What’s Cheaper? Delaying Aging or Treating Disease?
Modern science already knows enough to slow the aging process. Yet, the focus of mainstream medicine is to treat individual disease killers like heart disease and cancer. But, consider this. If the incidence of cancer decreases 25% over the next few decades (consistent with current trends) there would be very little improvement in population health compared to do nothing at all. In fact, and read this very carefully, despite major advances in treating cancer and heart disease, a 51 year-old can only expect to live one more year. Completely curing cancer – completely – would only add three additional years to life expectancy.
However, even a modest improvement in delaying aging and a 51 year-old would expect to live an 2.2 additional years with most of those two extra years in good health.
These findings come from a study recently published in Health Affairs. The study used the Future Elderly Model, a tool designed to better understand future trends in health, health spending, medical technology, and longevity. The study used the model to compared the impact on longevity, disability, and major entitlements as a result of treating specific disease states (like heart disease and cancer) compared to a delaying aging approach. The study also shows lower and diminishing returns for continued treatment of specific disease states.

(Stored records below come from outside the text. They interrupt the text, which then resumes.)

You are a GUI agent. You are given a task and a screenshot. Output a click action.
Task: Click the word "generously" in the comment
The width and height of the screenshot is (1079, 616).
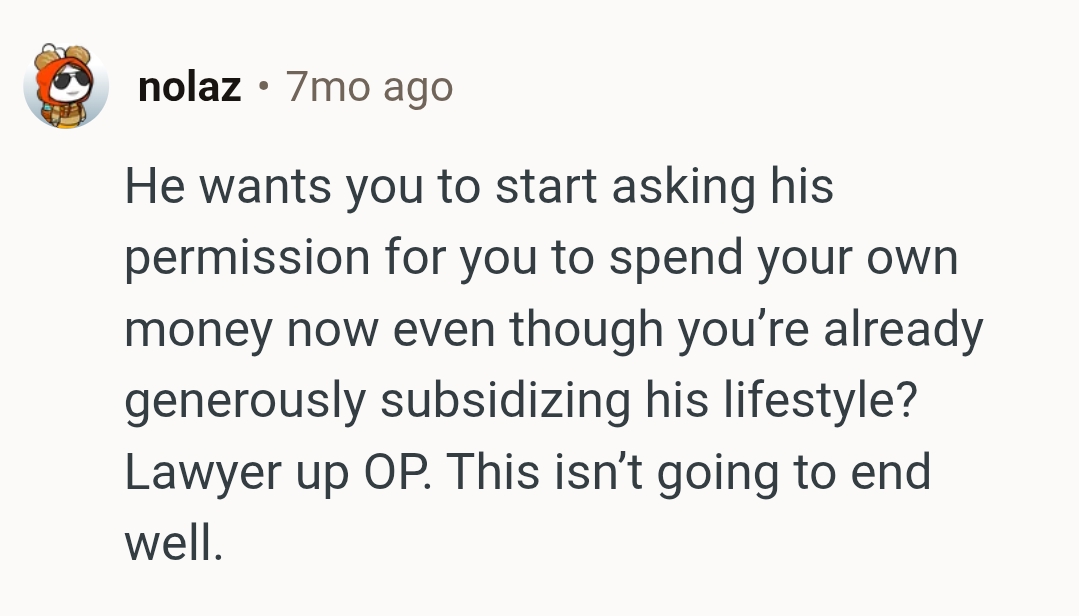(x=245, y=400)
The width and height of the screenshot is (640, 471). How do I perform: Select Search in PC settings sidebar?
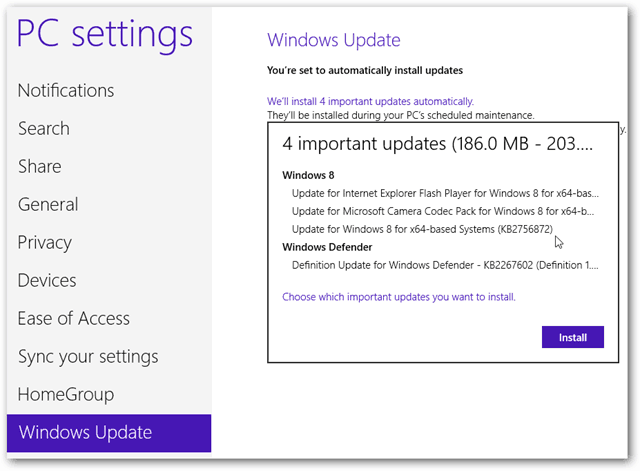pyautogui.click(x=44, y=129)
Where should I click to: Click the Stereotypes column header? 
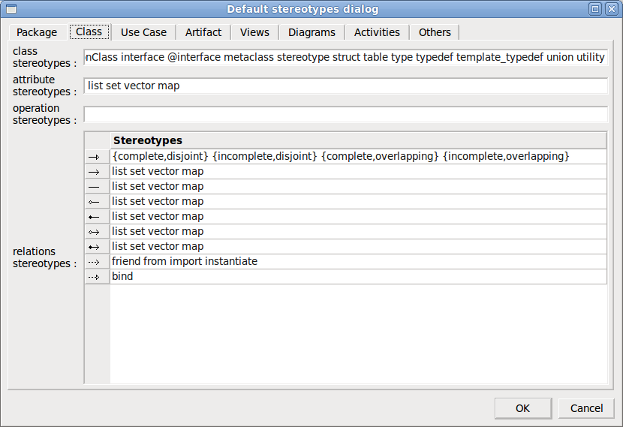click(x=358, y=140)
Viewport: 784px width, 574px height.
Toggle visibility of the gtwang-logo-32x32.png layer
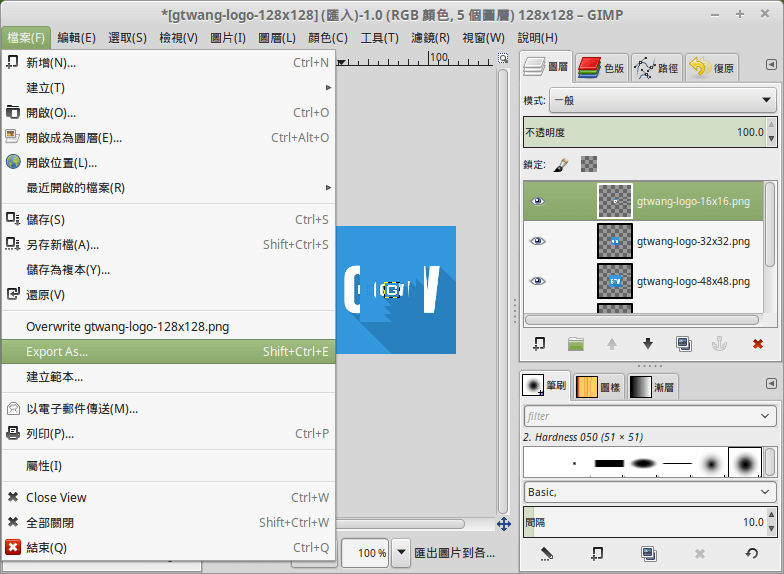click(x=538, y=241)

Economic Benefits of Delaying Aging
It is estimated that with today’s science aging could be delayed enough so that an additional 5% of adults over age 65 would be healthy rather than disabled. If that occurred there would be 11.7 million more healthy adults over age 65 by the year 2060. Currently 28% of the population over age 65 is disabled. Reducing that by 5% results in huge cost savings on healthcare. Though having more of the population living beyond age 65 would lead to higher outlays for Medicare and Medicaid, per person spending would decrease and the overall economic benefit of delaying aging and adding healthy years of life is estimated to be $7.1 trillion over the next five decades.
Future Benefits of Delayed Aging
Dana Goldman, lead author of the study, says “Shifting the focus of medical investment to delayed aging instead of targeting diseases individually would lead to significant gains in physical health and social engagement… We see extremely large population population health benefits, and the benefits will extend to future generations.”
Focus on living longer younger and you will improve your chances of avoiding disease.